Este gasteiztarra reconoce que comenzó con este ritual, coincidiendo con el inicio de la cuarentena hace ya casi dos semanas, "por hacer un poco el tonto". El primer día se le ocurrió pinchar el himno de Euskadi, ese Gora ta gora Euskadi aintza ta aintza... Pero reconoce que "no tuvo demasiado efecto". Así que comenzó a buscar "otro tipo de cosas", alternativas a la música y también con la implicación y las aportaciones del resto de su comunidad y de otros portales cercanos. Cuando le da por ahí, también se anima a contar cuentos desde el balcón, relatos que los sábados por la tarde-noche suben de tono. "Así que nos ha dado por pegarle una vuelta. Solemos utilizar monólogos de películas, motivantes, como han podido ser ya los de Un domingo cualquiera, Braveheart o Enrique V. Y los combinamos con canciones. Ayer –por este pasado martes–, por ejemplo, pusimos Sigo siendo el rey ytuvo mucho éxito. Ni reggaeton, ni nada. Está visto que lo que más motiva son los corrillos mexicanos", apunta este vecino, que desde que comenzó el confinamiento ha empezado a trabajar fuera de casa sólo en días alternos.

También este pasado martes, coincidiendo con el cumpleaños de una joven vecina, la calle se arrancó con un animado Zorionak, zuri comunitario. Otra canción que, según este vecino, "tiene mucho éxito" entre los niños es Dance Monkey, de Tones and I. Más allá de circunstancias excepcionales, desde su ventana, y para abrir boca todos los días, suena el "no muy original" Good morning, Vietnam. "Pasan cosas curiosas. Unos se ríen, otros no... Un día, alguien dijo que no está bien poner música alegre estos días, porque estamos en medio de una tragedia, pero creo que es una forma de sobrellevar la situación. Cuando murió la enfermera de Bizkaia, por ejemplo, le dedicamos una canción y el tono fue distinto", expone.

respetar el confinamiento Este vecino cambia el tono cuando salta a la conversación la falta de solidaridad de muchos vecinos estos días, que se saltan el obligado –y necesario– confinamiento para, por ejemplo, pasear a sus perros "insistentemente". "Hay gente que tiene la obsesión de salir con el perro a todas horas.

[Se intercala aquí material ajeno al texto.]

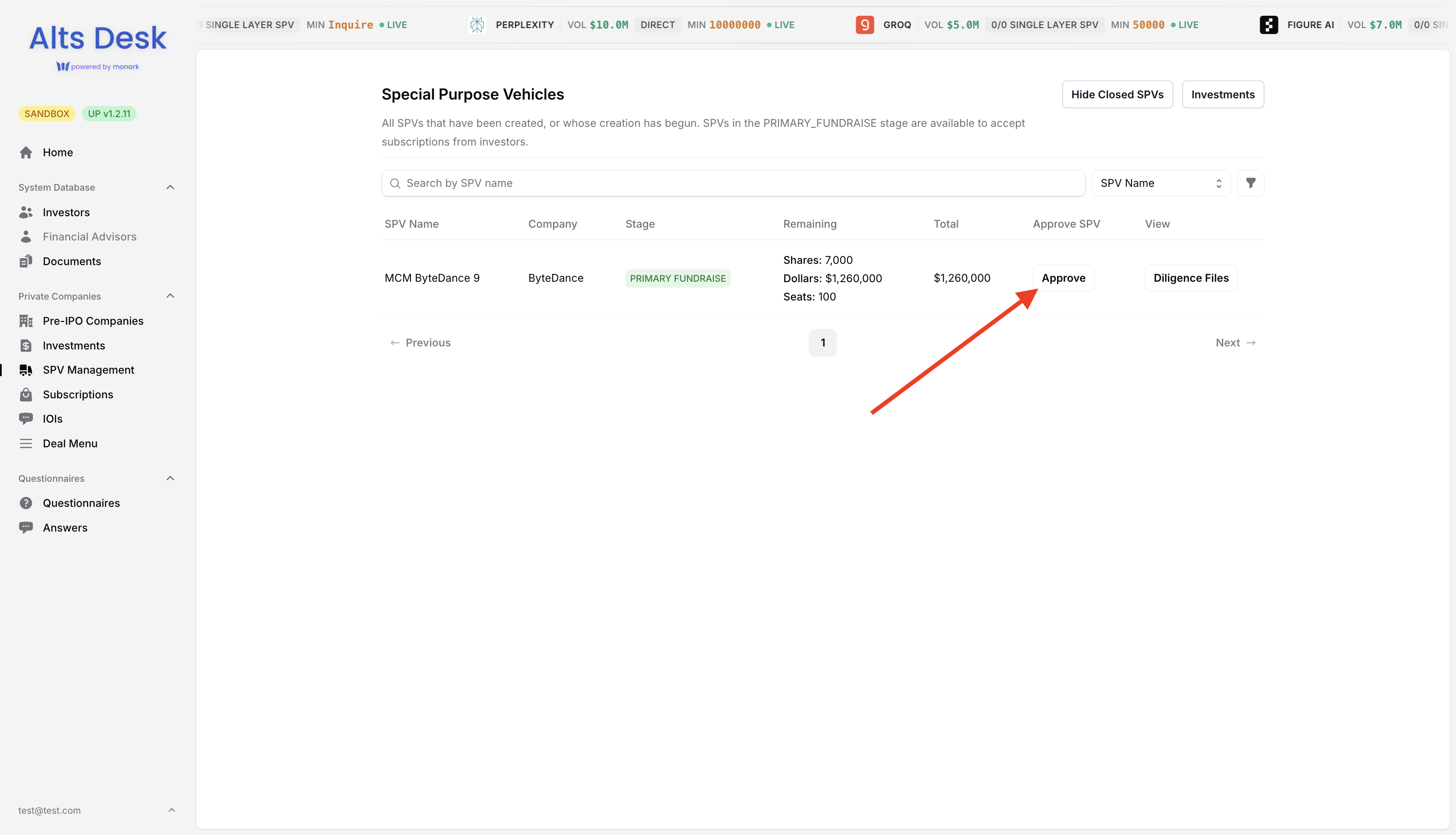Open the SPV Name sort dropdown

Y mis hijos sufren, se molestan, porque hay gente fuera y ellos no pueden salir. A mí también me molesta mucho. Veo a los niños y no entiendo cómo no les dejan salir al menos media hora a la semana", protesta.

Aunque tampoco cuando se dan estos casos este vecino pierde la gracia que le caracteriza. "Antes pensaba en llamar a la Policía, pero he decidido darle una vuelta y ahora me lo paso mucho mejor. A los que salen muchas veces al día, que no son la mayoría pero los hay, les pongo un pasodoble torero en el altavoz. Cuando pisan la calle y pones esto, es infalible. Entre oír esa música y que algún vecino les dice que se vayan para casa... Por lo menos, se ponen un poco en evidencia", describe. Entre su arsenal futuro, este vecino se reserva ya dos coplas para este tipo de casos, La violetera y El relicario. Seguro que son mano de santo.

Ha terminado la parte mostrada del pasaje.